Человечек ничего не ответил. Только посмотрел на него грустными еврейскими глазами с опущенными уголками век, глазами, в зрачках которых чего только не было – и неизбывная тоска, и вселенская грусть, и бесконечная печаль, и много других эмоций. Однако Эдику Кипарису не хотелось разбираться в чувствах человечка. Ну предположим, неудачник, что с того, с кем не бывает? А у него, у Эдика, все будет хорошо. Перед ним была огромная сказочная страна и длинная жизнь в этой стране.
Поселили Кипариса в маленькой квартирке рядом с Брайтоном. Старенькая мебель, видавший виды шкаф, обшарпанный холодильник… А зато в холодильнике! Эдик как открыл дверцу, так и не закрывал минут десять – любовался. Холодильник был до отказа забит американской жратвой в ярких упаковках, испещренных иностранными словами, в которых Кипарис, пользуясь скудным запасом слов в пределах школьного, а потом и институтского курса, разбирал надписи – «сосиски», «бекон», «стейк», «апельсиновый сок» и так далее. В морозильнике ждал еще один сюрприз – мороженое пяти сортов. Но больше всего обрадовался Кипарис вязанке настоящего «Хайнекена» в зелено-белых банках. Вытащил он баночку пива как драгоценность какую-то, неумело отколупнул жестяное колечко так, что брызнуло во все стороны, пожалел пролитое на пол и присосался к дырке, из которой полилась восхитительная жидкость с незнакомым вкусом, никак не напоминающим родное «Жигулевское», «Золотой колос», мутную субстанцию из уличных ларьков и огромных ангарообразных пивных-автоматов. Это был вкус новой жизни, и Эдик сразу решил, что он ему нравится.
Через три дня Кипарис оформил все бумаги, устроился на курсы английского языка и на работу – маляром, в фирму, которую держал оборотистый поляк. Дело нехитрое, знай себе махай кистью. Хотя в первый день Кипарис умудрился-таки перевернуть ведерко с краской.
Теперь Эдик вставал с рассветом, быстро завтракал, выходил на улицу. Ровно двадцать минут седьмого показывался автобус, который развозил маляров по объектам.

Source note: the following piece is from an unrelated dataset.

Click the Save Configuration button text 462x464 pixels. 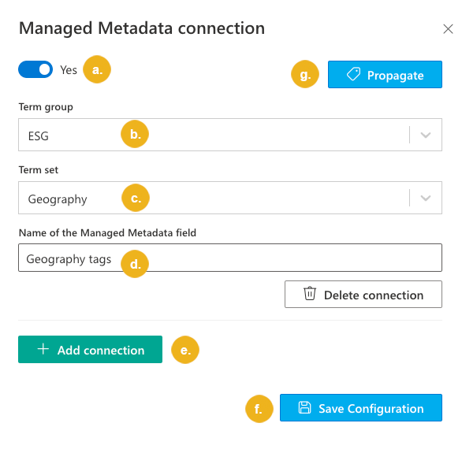coord(371,409)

Обычно это были большие и богатые дома за городом, а красить чаще всего приходилось заборы – богатые буржуи старались не допускать за ограду своих усадеб подозрительных эмигрантов, а если и допускали, то проверенных. И двигал день-деньской Эдик свою стремянку вдоль забора, которому, казалось, конца-края нет, мазал ровные доски, гладкий бетон или металлические решетки краской. А мимо проезжали богатые машины с элегантными мужиками и роскошными женщинами. Иногда Кипарис видел, как обитатели богатых кварталов выходили из машин, иногда до него доносился запах дорогих духов и отборного табака, он слышал их беспечные голоса, смех. Но никак не удавалось Кипарису поймать взгляд богатея. Все они смотрели сквозь него, как будто его и не было. В сущности, на самом деле так дело и обстояло. Что Кипарис, сегодня он здесь, красит забор, а завтра его уже здесь нет, и неизвестно, окажется ли он еще когда-нибудь в этом районе. Так стоит ли на него обращать внимание?